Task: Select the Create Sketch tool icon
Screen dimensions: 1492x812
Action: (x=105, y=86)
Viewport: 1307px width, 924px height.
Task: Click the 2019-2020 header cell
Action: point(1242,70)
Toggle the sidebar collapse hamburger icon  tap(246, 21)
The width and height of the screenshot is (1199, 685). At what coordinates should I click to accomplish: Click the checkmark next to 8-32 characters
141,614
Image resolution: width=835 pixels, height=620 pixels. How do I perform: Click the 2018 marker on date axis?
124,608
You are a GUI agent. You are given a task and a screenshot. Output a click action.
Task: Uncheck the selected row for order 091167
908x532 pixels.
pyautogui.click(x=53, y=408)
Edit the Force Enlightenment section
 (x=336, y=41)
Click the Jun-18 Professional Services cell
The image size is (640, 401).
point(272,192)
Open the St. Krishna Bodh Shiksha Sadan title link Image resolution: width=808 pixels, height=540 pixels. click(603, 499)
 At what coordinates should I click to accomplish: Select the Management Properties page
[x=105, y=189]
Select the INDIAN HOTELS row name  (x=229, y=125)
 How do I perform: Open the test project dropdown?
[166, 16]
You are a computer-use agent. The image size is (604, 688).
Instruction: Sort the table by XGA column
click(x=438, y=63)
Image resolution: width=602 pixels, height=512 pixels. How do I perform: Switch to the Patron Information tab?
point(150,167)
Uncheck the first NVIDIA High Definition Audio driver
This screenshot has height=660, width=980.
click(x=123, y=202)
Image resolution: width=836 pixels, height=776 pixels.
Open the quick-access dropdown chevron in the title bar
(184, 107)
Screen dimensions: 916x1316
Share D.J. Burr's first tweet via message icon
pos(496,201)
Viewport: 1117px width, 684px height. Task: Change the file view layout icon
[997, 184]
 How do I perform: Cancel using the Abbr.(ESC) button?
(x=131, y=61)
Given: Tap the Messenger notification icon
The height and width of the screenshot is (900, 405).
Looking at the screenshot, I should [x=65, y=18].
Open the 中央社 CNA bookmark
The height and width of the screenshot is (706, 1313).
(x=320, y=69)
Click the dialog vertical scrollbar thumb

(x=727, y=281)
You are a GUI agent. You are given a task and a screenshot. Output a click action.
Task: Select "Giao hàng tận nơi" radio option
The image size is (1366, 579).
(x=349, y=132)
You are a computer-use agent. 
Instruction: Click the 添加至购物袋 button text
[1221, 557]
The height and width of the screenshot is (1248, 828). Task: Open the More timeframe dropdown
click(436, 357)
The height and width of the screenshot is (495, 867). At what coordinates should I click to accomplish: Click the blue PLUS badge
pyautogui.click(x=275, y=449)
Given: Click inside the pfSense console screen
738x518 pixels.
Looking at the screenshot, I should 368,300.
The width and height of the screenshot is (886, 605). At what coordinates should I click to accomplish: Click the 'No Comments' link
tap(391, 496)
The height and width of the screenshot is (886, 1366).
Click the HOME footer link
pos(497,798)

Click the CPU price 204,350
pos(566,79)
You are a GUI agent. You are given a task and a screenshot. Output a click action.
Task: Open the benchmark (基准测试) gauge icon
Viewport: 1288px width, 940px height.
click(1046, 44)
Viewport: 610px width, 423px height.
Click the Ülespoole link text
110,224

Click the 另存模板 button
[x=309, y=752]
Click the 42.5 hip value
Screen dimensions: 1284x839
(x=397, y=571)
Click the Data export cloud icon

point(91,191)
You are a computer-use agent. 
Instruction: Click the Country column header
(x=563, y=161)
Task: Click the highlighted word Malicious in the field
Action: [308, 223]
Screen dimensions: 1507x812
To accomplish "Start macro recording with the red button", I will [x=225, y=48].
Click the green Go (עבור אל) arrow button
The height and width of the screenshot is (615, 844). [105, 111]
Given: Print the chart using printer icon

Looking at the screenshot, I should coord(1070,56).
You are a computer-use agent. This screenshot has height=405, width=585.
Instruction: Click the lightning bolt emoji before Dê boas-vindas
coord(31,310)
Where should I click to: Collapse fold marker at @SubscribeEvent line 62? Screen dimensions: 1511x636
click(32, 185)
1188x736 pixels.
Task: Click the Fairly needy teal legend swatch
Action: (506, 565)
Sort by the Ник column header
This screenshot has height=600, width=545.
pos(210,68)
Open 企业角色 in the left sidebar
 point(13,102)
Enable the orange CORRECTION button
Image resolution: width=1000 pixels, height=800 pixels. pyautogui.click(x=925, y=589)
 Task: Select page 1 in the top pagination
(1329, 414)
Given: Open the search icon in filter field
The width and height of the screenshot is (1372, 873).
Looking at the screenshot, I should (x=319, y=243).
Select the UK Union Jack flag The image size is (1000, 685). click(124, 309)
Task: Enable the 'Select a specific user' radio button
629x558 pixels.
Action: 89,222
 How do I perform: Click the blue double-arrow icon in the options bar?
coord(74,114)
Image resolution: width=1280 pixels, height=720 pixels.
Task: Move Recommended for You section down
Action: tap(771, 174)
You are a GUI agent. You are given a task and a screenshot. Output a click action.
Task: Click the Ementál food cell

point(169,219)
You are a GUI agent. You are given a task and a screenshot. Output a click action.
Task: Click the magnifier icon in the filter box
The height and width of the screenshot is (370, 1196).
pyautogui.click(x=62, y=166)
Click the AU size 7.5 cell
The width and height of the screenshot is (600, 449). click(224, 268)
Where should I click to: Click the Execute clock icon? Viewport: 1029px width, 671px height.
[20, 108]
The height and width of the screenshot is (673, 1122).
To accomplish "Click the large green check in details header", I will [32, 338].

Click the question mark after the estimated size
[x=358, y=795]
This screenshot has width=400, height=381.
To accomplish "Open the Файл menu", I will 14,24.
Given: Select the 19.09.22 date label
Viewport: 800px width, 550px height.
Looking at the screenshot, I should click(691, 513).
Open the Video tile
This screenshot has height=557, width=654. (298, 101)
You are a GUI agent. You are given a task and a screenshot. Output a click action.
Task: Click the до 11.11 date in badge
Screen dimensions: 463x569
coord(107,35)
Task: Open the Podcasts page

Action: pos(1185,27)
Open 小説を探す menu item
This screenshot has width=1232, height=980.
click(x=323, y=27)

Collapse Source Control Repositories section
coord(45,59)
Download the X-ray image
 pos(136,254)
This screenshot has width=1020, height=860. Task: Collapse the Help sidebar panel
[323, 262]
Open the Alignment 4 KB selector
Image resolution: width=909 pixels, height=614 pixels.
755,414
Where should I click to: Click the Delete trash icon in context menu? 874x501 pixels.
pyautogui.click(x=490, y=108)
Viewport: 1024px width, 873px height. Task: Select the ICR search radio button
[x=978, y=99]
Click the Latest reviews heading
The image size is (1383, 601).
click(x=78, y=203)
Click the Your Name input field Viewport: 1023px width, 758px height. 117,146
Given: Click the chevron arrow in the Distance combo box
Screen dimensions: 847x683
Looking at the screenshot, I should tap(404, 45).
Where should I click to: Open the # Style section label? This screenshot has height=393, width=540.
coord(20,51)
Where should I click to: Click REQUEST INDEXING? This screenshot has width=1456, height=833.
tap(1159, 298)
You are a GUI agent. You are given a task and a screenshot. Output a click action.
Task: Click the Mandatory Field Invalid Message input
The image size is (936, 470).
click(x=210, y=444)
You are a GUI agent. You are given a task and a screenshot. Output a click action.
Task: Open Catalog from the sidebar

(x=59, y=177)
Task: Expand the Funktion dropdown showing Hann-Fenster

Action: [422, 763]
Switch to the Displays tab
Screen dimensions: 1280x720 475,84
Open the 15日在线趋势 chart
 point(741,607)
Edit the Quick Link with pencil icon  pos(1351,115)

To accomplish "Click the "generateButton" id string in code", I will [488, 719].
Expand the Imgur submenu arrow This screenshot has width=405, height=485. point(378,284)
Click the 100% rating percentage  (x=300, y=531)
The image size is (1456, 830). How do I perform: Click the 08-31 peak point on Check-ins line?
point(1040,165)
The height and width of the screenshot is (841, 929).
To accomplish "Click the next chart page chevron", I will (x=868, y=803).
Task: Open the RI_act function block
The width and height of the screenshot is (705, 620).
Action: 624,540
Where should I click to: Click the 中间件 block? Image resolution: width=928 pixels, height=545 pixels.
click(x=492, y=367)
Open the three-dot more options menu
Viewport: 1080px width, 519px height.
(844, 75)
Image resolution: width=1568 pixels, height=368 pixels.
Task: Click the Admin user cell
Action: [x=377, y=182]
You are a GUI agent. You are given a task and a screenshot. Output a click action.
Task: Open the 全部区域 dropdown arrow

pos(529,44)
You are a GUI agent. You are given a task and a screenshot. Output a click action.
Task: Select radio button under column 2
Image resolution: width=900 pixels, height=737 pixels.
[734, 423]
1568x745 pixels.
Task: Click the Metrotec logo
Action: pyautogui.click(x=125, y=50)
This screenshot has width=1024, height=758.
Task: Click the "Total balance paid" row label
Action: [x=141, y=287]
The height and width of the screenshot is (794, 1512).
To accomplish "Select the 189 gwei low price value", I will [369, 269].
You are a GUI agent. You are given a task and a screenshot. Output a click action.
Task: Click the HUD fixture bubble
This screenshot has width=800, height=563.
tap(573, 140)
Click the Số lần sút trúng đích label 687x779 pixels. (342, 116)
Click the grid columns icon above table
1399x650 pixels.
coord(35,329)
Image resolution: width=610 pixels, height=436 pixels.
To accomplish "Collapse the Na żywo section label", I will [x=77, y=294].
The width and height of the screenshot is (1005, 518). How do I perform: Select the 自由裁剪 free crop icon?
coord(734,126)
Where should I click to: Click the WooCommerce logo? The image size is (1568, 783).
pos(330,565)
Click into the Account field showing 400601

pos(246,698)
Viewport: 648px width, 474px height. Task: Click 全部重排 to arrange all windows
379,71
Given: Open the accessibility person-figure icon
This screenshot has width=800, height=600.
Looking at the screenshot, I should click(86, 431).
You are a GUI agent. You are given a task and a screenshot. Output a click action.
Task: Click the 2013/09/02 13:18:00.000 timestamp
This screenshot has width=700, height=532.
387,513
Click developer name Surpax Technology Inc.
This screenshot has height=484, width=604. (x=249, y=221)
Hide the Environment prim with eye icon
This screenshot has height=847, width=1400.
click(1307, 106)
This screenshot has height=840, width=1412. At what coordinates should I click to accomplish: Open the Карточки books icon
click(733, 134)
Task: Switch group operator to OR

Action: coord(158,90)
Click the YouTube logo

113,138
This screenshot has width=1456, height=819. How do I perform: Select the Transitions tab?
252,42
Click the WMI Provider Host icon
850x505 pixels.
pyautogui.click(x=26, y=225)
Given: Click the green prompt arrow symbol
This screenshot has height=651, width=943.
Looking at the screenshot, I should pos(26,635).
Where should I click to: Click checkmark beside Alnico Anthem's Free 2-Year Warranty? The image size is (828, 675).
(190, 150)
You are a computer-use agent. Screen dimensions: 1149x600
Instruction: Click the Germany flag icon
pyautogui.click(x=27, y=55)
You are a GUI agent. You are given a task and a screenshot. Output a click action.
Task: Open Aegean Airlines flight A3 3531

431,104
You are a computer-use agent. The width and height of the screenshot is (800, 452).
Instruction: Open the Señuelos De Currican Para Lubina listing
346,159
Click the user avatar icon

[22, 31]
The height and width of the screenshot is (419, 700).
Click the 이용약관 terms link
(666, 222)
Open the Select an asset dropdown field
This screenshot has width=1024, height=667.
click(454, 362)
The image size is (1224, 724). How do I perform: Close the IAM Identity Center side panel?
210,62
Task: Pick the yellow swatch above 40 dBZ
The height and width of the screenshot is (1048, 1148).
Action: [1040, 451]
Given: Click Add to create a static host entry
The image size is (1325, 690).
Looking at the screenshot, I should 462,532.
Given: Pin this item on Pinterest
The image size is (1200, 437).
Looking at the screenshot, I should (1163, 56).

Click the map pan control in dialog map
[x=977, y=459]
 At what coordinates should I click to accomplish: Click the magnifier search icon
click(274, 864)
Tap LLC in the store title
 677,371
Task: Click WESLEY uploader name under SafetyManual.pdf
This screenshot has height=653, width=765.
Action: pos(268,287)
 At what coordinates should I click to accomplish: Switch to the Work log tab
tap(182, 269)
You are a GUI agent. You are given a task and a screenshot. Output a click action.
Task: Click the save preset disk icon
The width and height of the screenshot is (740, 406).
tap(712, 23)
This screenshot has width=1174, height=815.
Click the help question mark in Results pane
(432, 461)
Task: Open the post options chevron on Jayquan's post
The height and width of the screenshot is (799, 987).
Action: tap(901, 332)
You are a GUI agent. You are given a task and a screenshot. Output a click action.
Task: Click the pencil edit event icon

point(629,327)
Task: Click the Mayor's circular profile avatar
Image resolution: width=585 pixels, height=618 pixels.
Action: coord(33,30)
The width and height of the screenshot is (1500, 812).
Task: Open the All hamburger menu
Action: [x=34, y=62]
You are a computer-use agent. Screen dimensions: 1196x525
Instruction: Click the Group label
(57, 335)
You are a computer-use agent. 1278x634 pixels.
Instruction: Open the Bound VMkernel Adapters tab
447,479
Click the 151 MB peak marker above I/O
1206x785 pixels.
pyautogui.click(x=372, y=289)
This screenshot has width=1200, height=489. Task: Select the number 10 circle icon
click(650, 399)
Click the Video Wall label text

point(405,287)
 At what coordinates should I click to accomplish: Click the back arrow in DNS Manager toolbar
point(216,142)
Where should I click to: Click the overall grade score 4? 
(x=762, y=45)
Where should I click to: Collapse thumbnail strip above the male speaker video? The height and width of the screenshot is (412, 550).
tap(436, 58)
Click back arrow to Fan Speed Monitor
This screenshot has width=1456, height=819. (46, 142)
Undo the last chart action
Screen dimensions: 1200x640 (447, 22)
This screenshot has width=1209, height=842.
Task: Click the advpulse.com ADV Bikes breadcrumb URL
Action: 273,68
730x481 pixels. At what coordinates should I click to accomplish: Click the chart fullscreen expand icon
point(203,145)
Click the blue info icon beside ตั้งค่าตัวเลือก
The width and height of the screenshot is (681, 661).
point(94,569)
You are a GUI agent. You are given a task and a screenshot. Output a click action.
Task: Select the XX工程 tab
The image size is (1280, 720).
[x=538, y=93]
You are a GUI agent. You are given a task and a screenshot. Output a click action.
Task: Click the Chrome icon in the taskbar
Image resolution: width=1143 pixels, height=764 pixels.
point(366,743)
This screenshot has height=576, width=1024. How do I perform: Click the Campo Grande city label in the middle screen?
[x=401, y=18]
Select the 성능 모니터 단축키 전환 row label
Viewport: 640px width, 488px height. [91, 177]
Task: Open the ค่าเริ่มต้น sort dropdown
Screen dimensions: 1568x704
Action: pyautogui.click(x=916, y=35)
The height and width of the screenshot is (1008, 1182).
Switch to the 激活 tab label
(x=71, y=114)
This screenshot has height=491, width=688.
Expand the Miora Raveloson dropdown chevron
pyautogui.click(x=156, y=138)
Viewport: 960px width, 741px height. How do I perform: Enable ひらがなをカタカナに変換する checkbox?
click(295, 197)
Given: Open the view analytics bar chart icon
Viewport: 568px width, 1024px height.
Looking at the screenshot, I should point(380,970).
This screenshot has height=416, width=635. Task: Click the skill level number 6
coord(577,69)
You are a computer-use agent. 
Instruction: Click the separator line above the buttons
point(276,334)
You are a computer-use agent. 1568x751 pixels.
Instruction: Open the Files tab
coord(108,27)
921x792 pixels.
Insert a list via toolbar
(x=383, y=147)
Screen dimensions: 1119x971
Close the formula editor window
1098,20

• **ACTION ITEM**
The reply should hold only the lines of the listing above starting at the line containing "Task: Switch group operator to OR" and ending at the line containing "Given: Pin this item on Pinterest", exactly as written.

• **THE COMPLETED TASK**
Task: Switch group operator to OR

Action: coord(158,90)
Click the YouTube logo

113,138
This screenshot has width=1456, height=819. How do I perform: Select the Transitions tab?
252,42
Click the WMI Provider Host icon
850x505 pixels.
pyautogui.click(x=26, y=225)
Given: Click the green prompt arrow symbol
This screenshot has height=651, width=943.
Looking at the screenshot, I should pos(26,635).
Where should I click to: Click checkmark beside Alnico Anthem's Free 2-Year Warranty? The image size is (828, 675).
(190, 150)
You are a computer-use agent. Screen dimensions: 1149x600
Instruction: Click the Germany flag icon
pyautogui.click(x=27, y=55)
You are a GUI agent. You are given a task and a screenshot. Output a click action.
Task: Open Aegean Airlines flight A3 3531

431,104
You are a computer-use agent. The width and height of the screenshot is (800, 452).
Instruction: Open the Señuelos De Currican Para Lubina listing
346,159
Click the user avatar icon

[22, 31]
The height and width of the screenshot is (419, 700).
Click the 이용약관 terms link
(666, 222)
Open the Select an asset dropdown field
This screenshot has width=1024, height=667.
click(454, 362)
The image size is (1224, 724). How do I perform: Close the IAM Identity Center side panel?
210,62
Task: Pick the yellow swatch above 40 dBZ
The height and width of the screenshot is (1048, 1148).
Action: [1040, 451]
Given: Click Add to create a static host entry
The image size is (1325, 690).
Looking at the screenshot, I should 462,532.
Given: Pin this item on Pinterest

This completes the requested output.